WORK REQUIRED:
Return only the lines of the data below from the line with "Open Community Foundation" up to and including the line with "The height and width of the screenshot is (1312, 924).", exactly as written, with the pictures omitted.

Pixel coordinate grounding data
----
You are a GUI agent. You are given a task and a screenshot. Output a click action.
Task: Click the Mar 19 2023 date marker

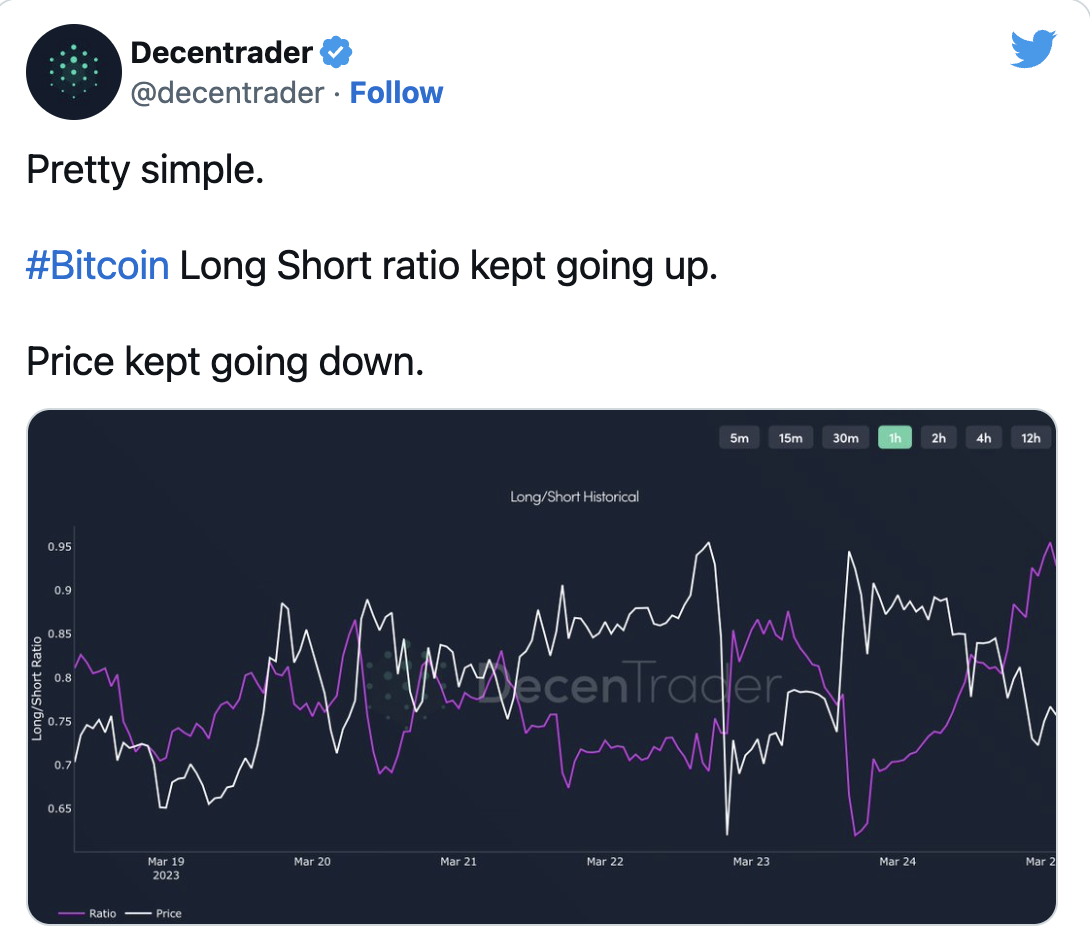coord(166,867)
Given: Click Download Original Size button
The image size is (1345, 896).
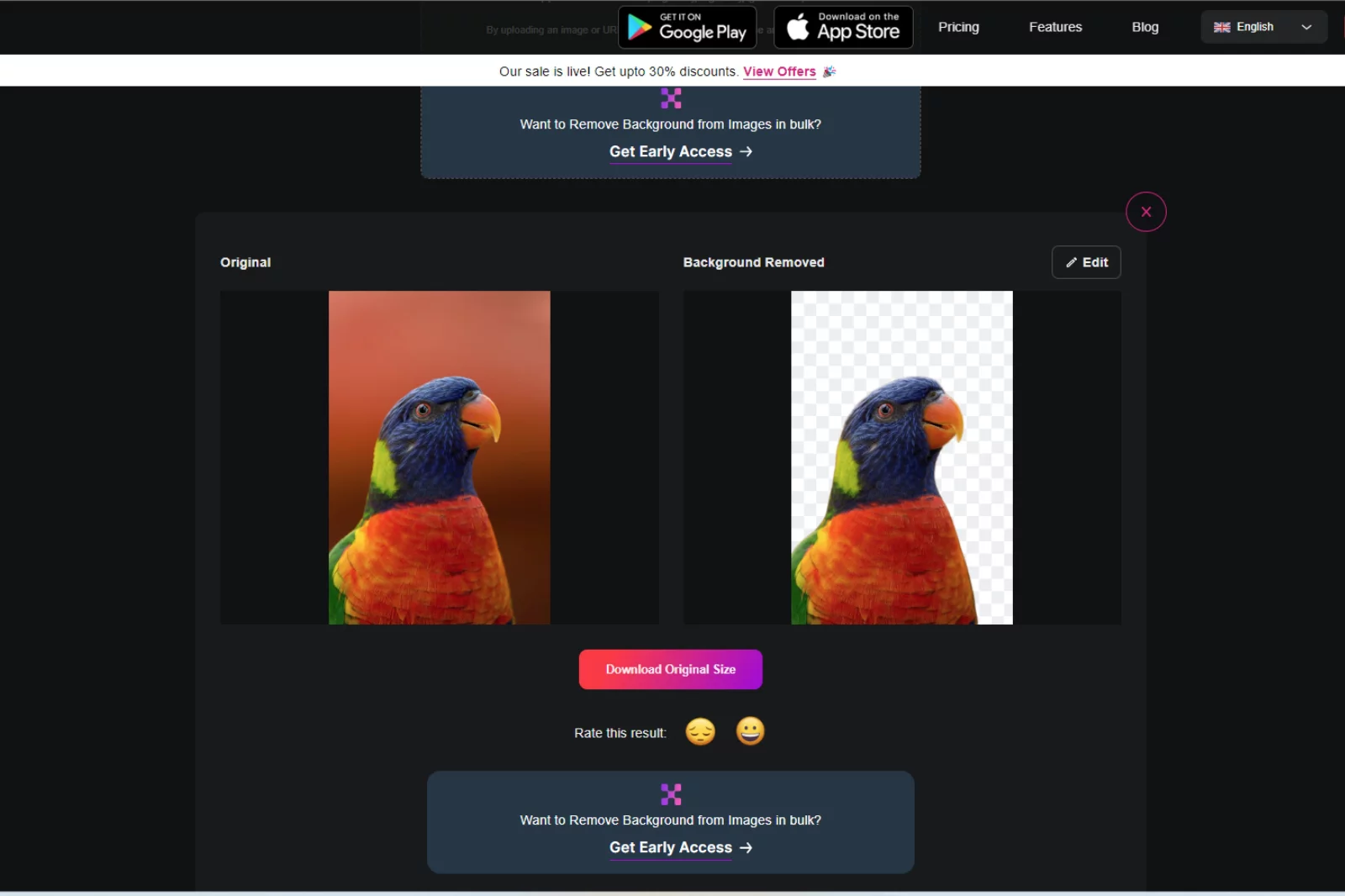Looking at the screenshot, I should 670,669.
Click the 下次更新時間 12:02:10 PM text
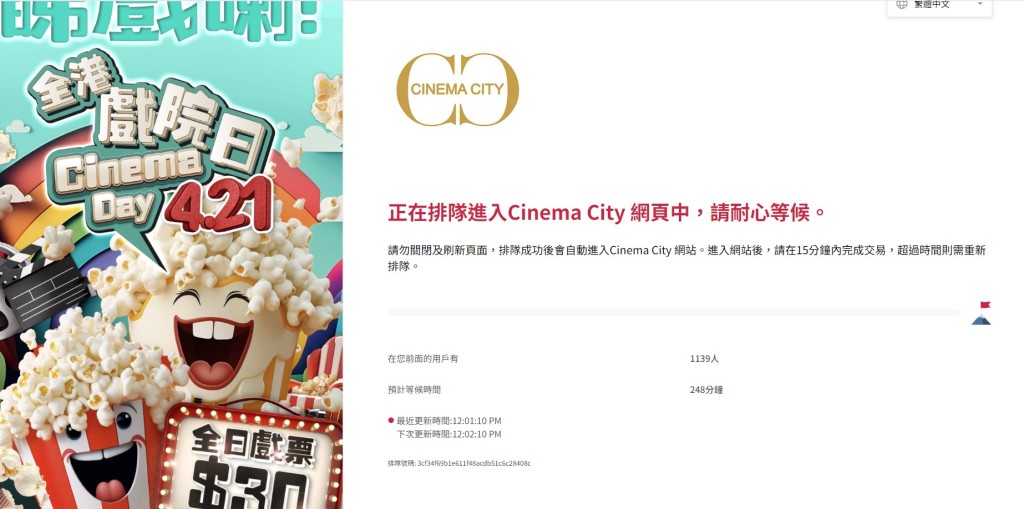 point(449,434)
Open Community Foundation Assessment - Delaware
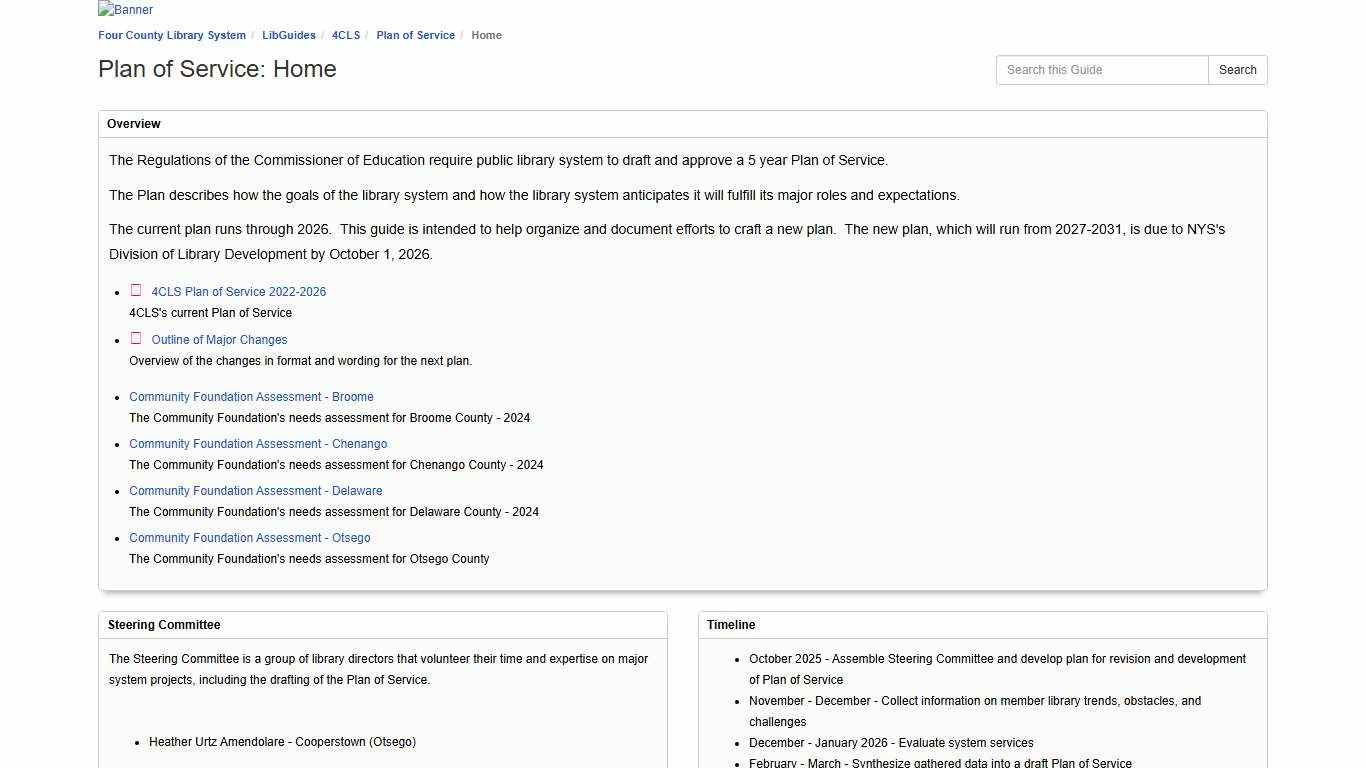 pyautogui.click(x=255, y=490)
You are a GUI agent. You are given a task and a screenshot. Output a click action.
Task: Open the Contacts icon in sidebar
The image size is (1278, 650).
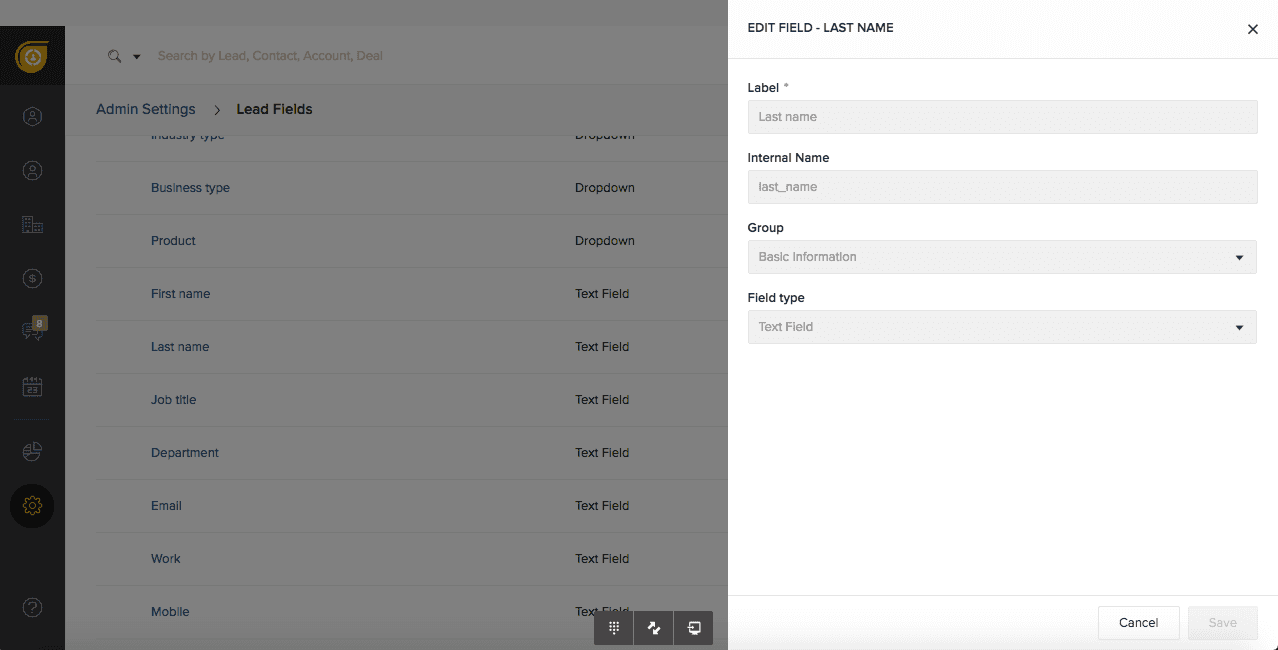click(32, 171)

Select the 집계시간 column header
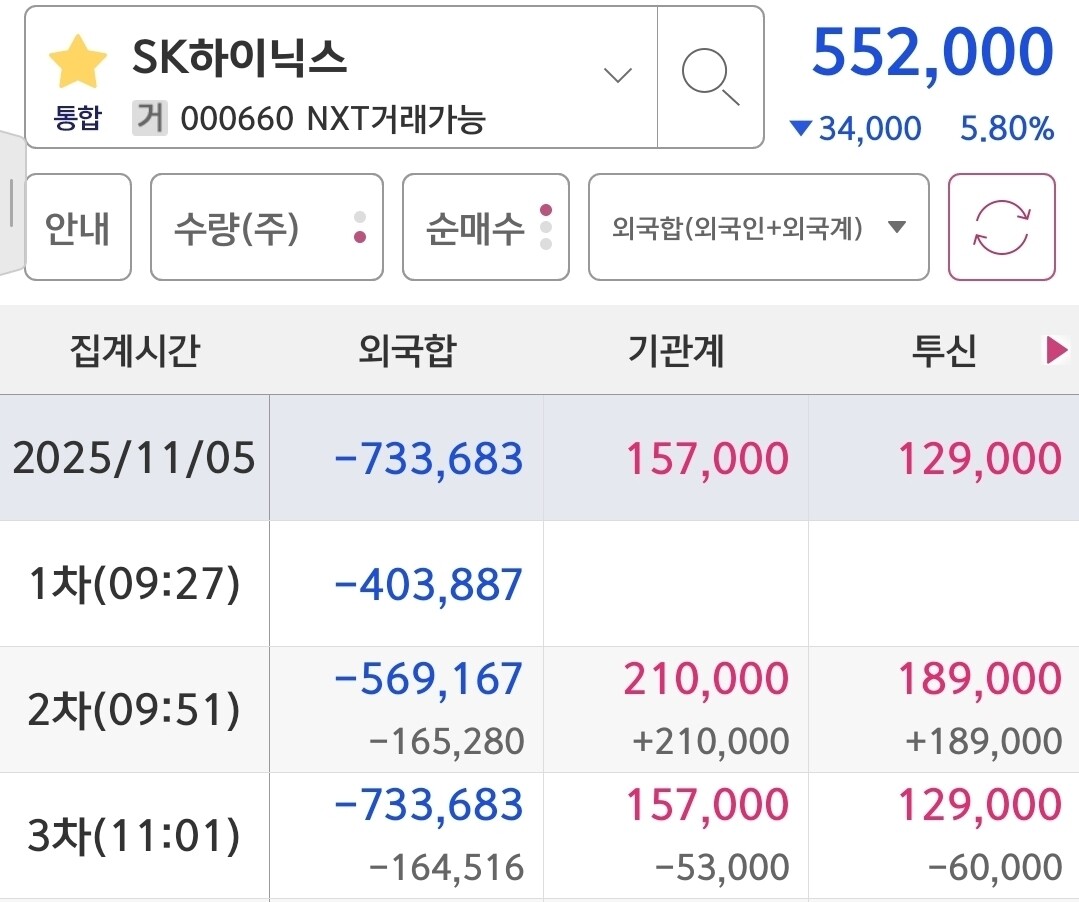(x=134, y=350)
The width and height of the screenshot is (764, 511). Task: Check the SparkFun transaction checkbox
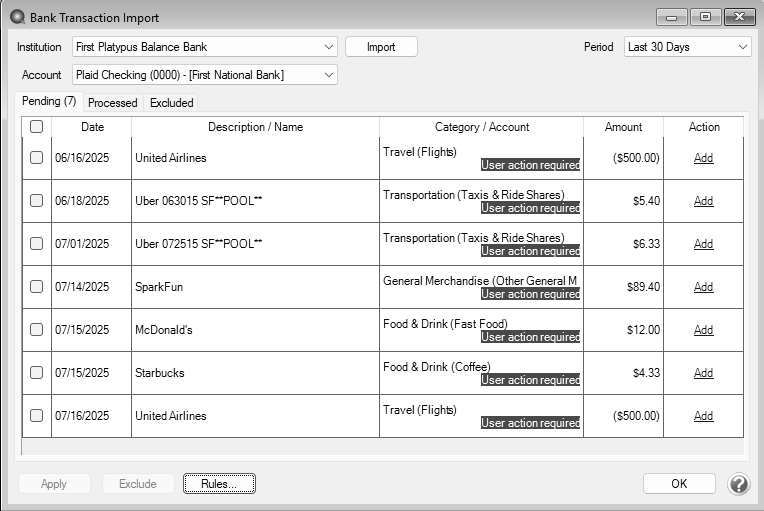(37, 287)
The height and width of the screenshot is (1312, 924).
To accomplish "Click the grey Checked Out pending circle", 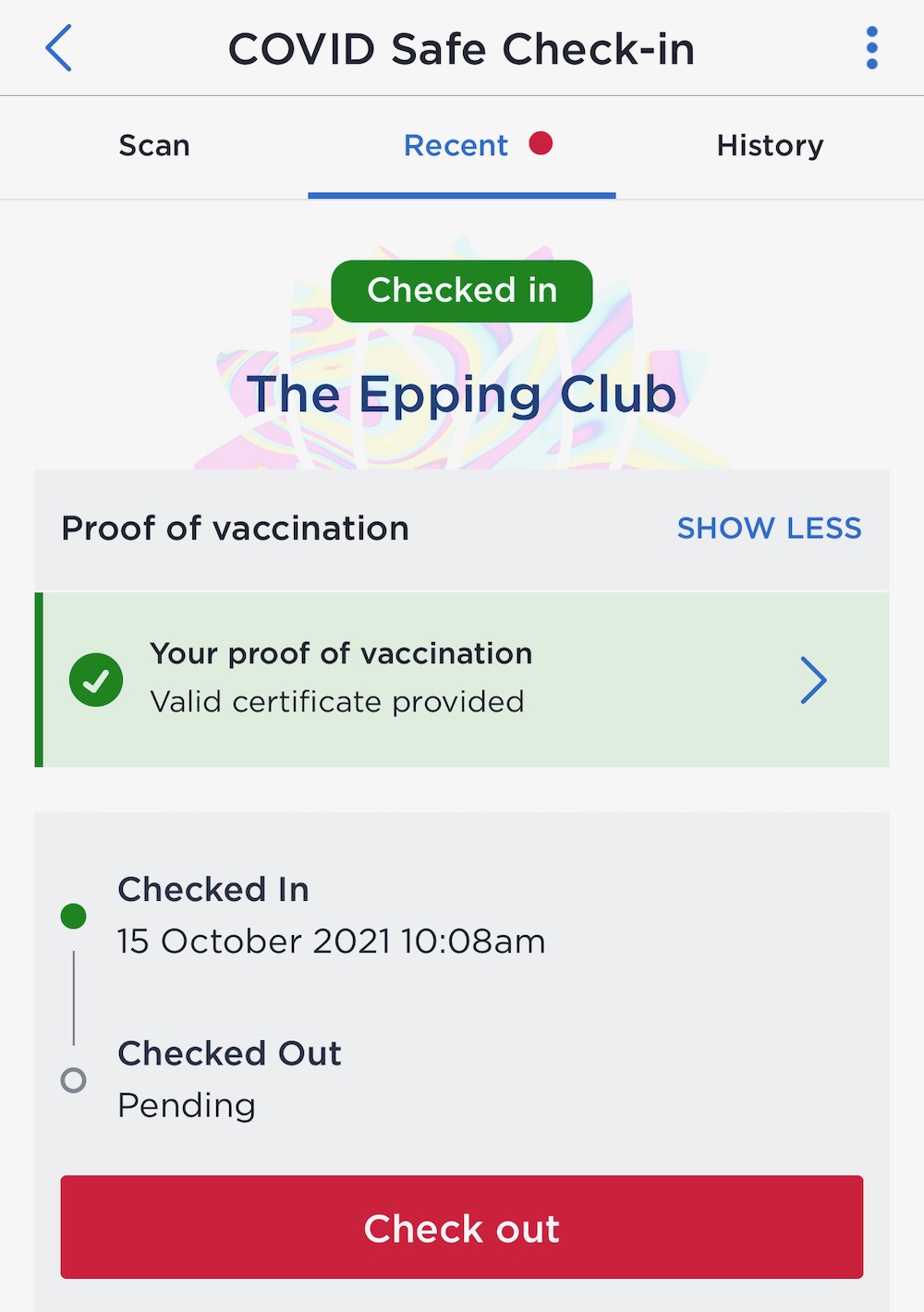I will point(73,1079).
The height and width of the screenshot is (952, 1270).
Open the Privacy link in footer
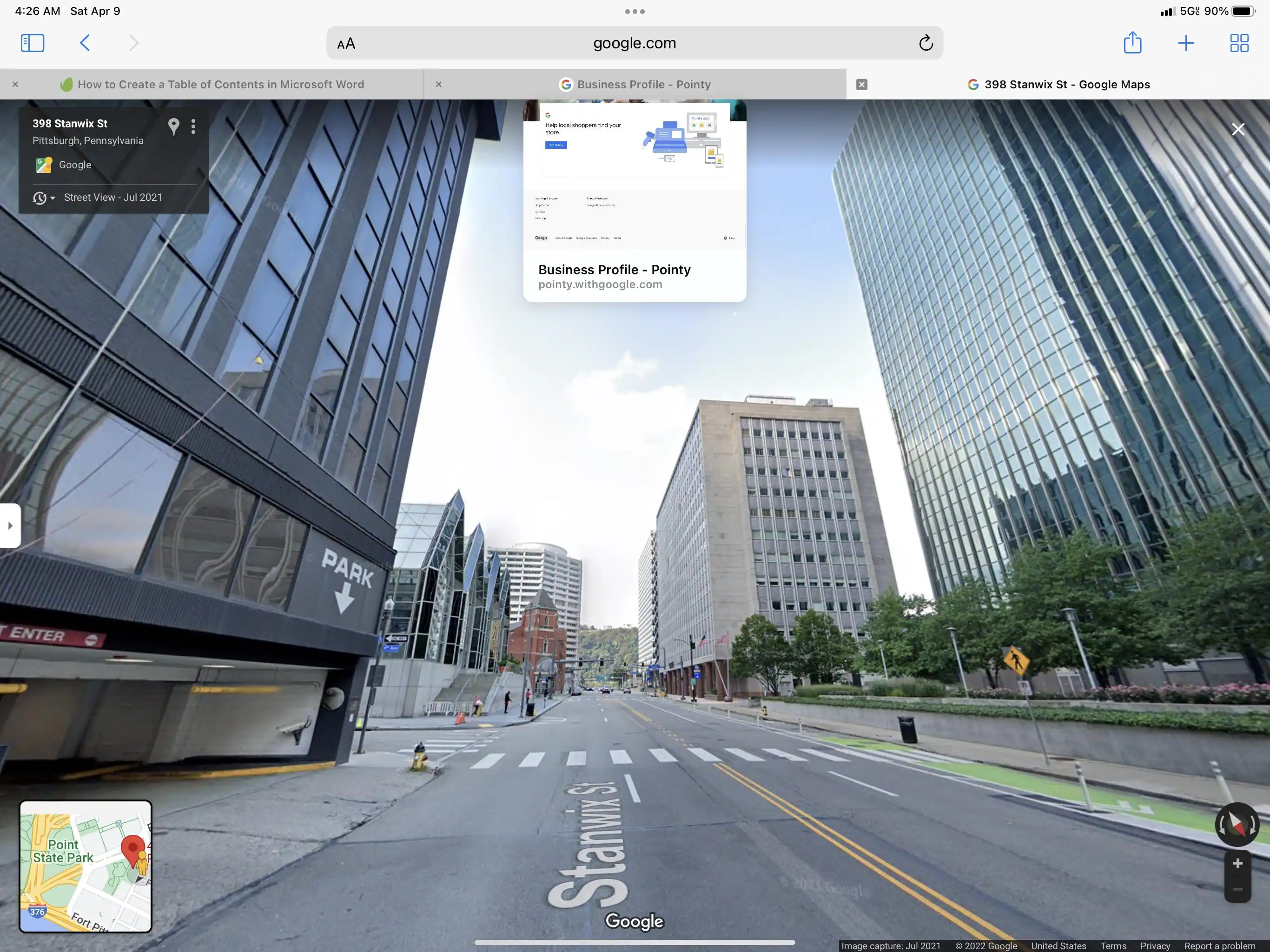[1155, 945]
----
EXPECTED ANSWER:
Open Community Foundation Assessment - Delaware
 pyautogui.click(x=255, y=490)
You are a GUI agent. You are given a task and a screenshot. Output a click action.
Task: Open the Contacts icon in sidebar
The image size is (1278, 650).
click(32, 171)

Select the 집계시간 column header
(x=134, y=350)
The width and height of the screenshot is (764, 511). Task: Check the SparkFun transaction checkbox
(37, 287)
The height and width of the screenshot is (1312, 924).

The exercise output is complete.